• _Questions on the material_:
• 1. Answer these questions using the sepsis article:
(a) Which hospital did Elisabeth Grover go to?
(b) What does Elisabeth Grover work as?
(c) How much money has Stephen raised in his son's memory?
• 2. Write out the sepsis article word for word, everything from "Copyright: Kristina Muldoon" down to "a heart attack.".

‘Survivors of sepsis are in need of ongoing help’ says Harpenden survivor

PUBLISHED: 08:00 08 March 2018 | UPDATED: 09:00 08 March 2018

Elisabeth Grover

Elisabeth Grover

Copyright: Kristina Muldoon

A Harpenden woman who survived a “catastrophic” bout of sepsis is calling for more support to help survivors after they have left hospital.

Elisabeth Grover, 48, was diagnosed with sepsis a year ago after waking up with severe abdominal pain, and since recovery has suffered with after-effects from the condition.

She said: “I was fit and healthy so it was a bit of a shock. I went to Luton and Dunstable Hospital and found out I had a kidney stone and it had blocked the tube.

“This had caused blood poisoning and septic shock. I needed some extra support so I went to the high-dependency unit. When I was a bit better I was taken to theatre to help repair my kidney and post-operatively I had a heart attack.

“It was all quite catastrophic at the time. It came out of nowhere which is the message that we are trying to get across- that it can just suddenly happen.

“I had lots of support when I left hospital because of the heart attack but there was nothing for the sepsis. It tends to be different doctors who deal with it so there isn’t really much once you leave hospital.

“I’ve had extreme fatigue, muscle and joint pain and real cognitive difficulties - I have really noticed a difference. I have continuing chest pain and breathlessness.”

Following recent sepsis storylines on The Archers and Call The Midwife, Elisabeth, who lives in Falconers Field and works as a reflexologist, hopes to raise awareness of the condition.

She has started a support group to help other survivors who have been discharged from hospital and need ongoing support.

“People describe the same body of symptoms, which is now known as post-sepsis syndrome. The Sepsis Trust has been promoting identifying signs in children and now they are looking at adults.

“More people are surviving because it has been noticed quickly, so there are a lot more adults because it doesn’t discriminate on age. There are a lot of working-age adults who are struggling with symptoms which make it difficult to work.”

The Herts Ad previously followed the story of two-year-old Tyler Reader, from Harpenden, who tragically died from on 6 November 2015 after developing sepsis following a chest infetion.

Tyler fell ill on November 2 with a sore throat and his condition deteriorated rapidly. He was put into a medically-induced coma and suffered six heart attacks.

His dad Stephen has subsequently raised more than £21,000 for Great Ormond Street Hospital and the UK Sepsis Trust in his son’s memory.

• _Data excerpt_:
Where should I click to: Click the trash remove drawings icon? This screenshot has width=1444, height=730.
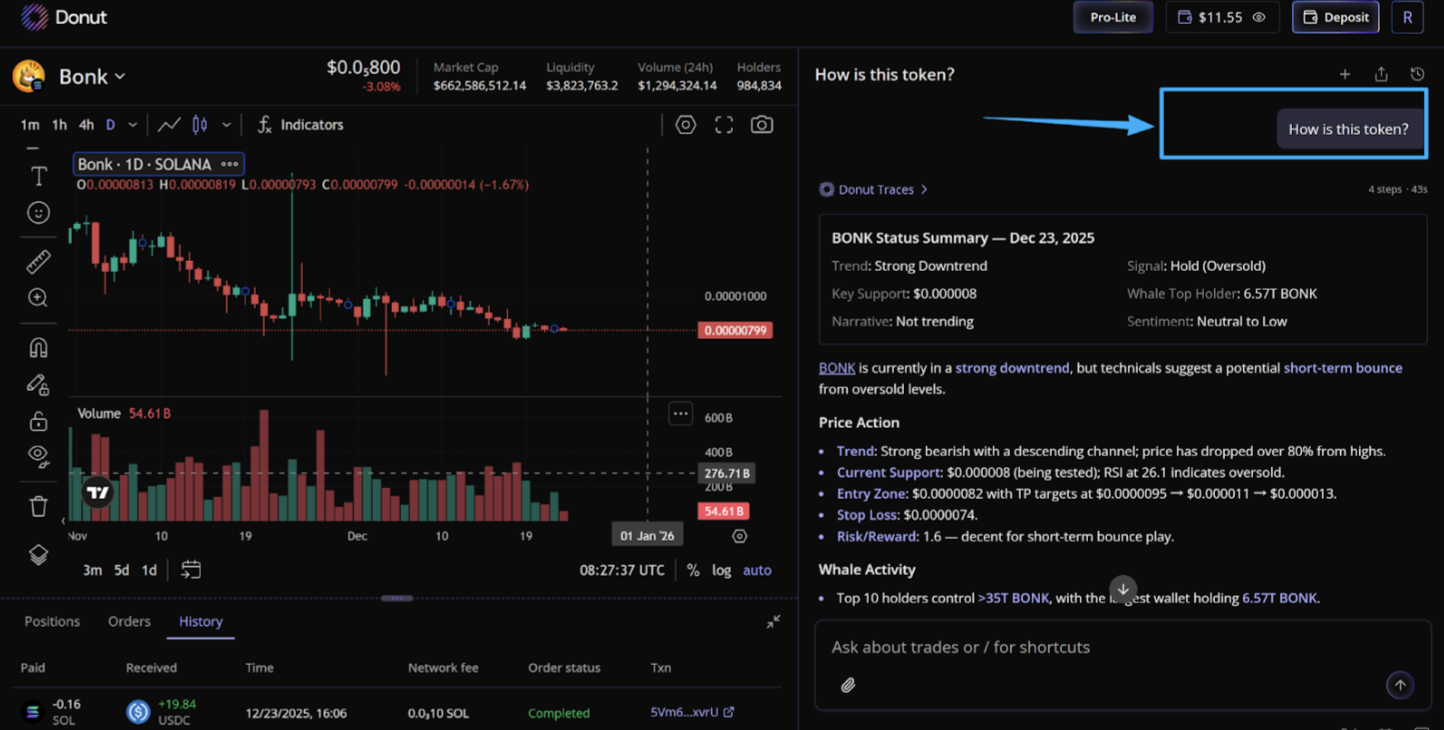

• _Answers provided_:
• 1.
(a) Luton and Dunstable Hospital
(b) A reflexologist
(c) More than £21,000

• 2.
Copyright: Kristina Muldoon

A Harpenden woman who survived a “catastrophic” bout of sepsis is calling for more support to help survivors after they have left hospital.

Elisabeth Grover, 48, was diagnosed with sepsis a year ago after waking up with severe abdominal pain, and since recovery has suffered with after-effects from the condition.

She said: “I was fit and healthy so it was a bit of a shock. I went to Luton and Dunstable Hospital and found out I had a kidney stone and it had blocked the tube.

“This had caused blood poisoning and septic shock. I needed some extra support so I went to the high-dependency unit. When I was a bit better I was taken to theatre to help repair my kidney and post-operatively I had a heart attack.